Document extract
Closed abremges closed 6 years ago
Just a note on this: apparently the Bray Curtis coefficient/index is the same as the Sorensen coefficient, and the Sorensen coefficient and Jaccard index are related by Jaccard = Sorensen / (2+ Sorensen) via the same reference (and also here). So we do indeed have the Bray Curtis index (since Jaccard is rather trivial), but I'm not quite sure how you are getting that BC = 1/2 L1 norm. In general, 1/2*L1 norm is referred to as the total variation (TV) index.
As discussed with Alice and Shinichi Sunagawa, we should implement Bray Curtis (beta diversity) and Shannon (alpha diversity).
but I'm not quite sure how you are getting that BC = 1/2 L1 norm
From my understanding, Bray-Curtis dissimilarity is applied to absolute counts. For me, it was not straightforward to apply relative counts, and then I stumbled upon Multivariate Analysis of Ecological Data by Michael Greenacre and Raul Primicerio. In particular, formula 5.3 in chapter 5 claims this exact relationship: http://84.89.132.1/~michael/stanford/maeb5.pdf
Please take a look, @dkoslicki, and let me know if they (and/or I) are wrong. Thanks!

Jobs
**1.** According to the Bray-Curtis thread, what is 1/2*L1 norm generally called?
**2.** Reproduce the Bray-Curtis thread word for word, everything from "Closed abremges closed" down to "Shannon (alpha diversity).".
The data after the Bray-Curtis thread isn't needed for anything here.

Data section

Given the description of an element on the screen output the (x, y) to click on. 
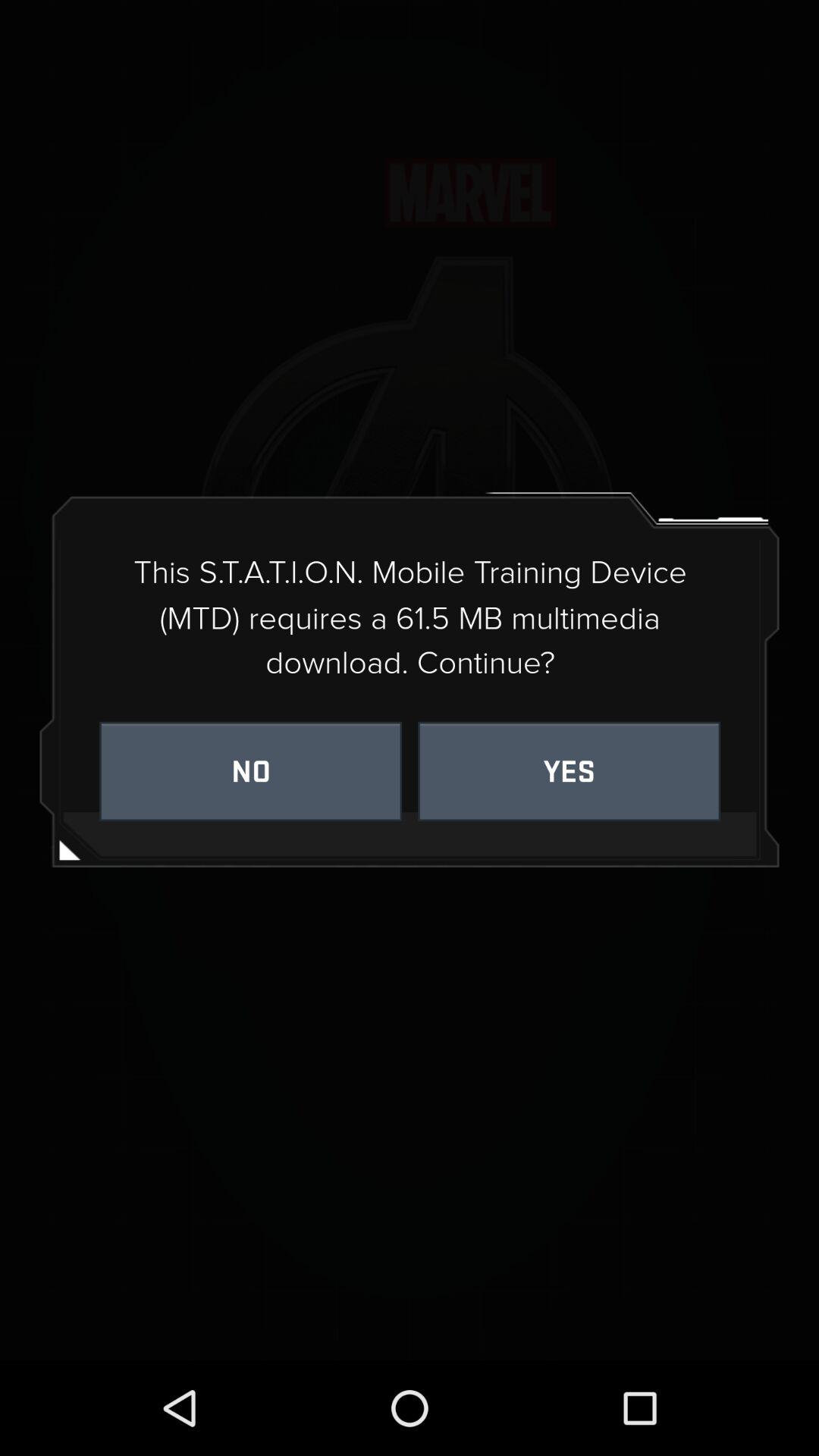
launch item below this s t icon (569, 771)
Given the description of an element on the screen output the (x, y) to click on. 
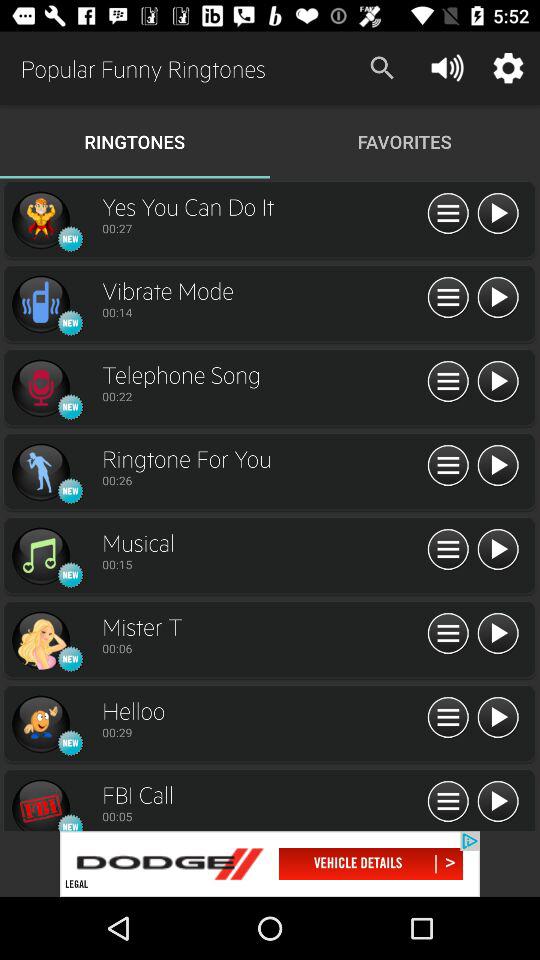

Written responses
**1.** The total variation (TV) index.

**2.**
Closed abremges closed 6 years ago
Just a note on this: apparently the Bray Curtis coefficient/index is the same as the Sorensen coefficient, and the Sorensen coefficient and Jaccard index are related by Jaccard = Sorensen / (2+ Sorensen) via the same reference (and also here). So we do indeed have the Bray Curtis index (since Jaccard is rather trivial), but I'm not quite sure how you are getting that BC = 1/2 L1 norm. In general, 1/2*L1 norm is referred to as the total variation (TV) index.
As discussed with Alice and Shinichi Sunagawa, we should implement Bray Curtis (beta diversity) and Shannon (alpha diversity).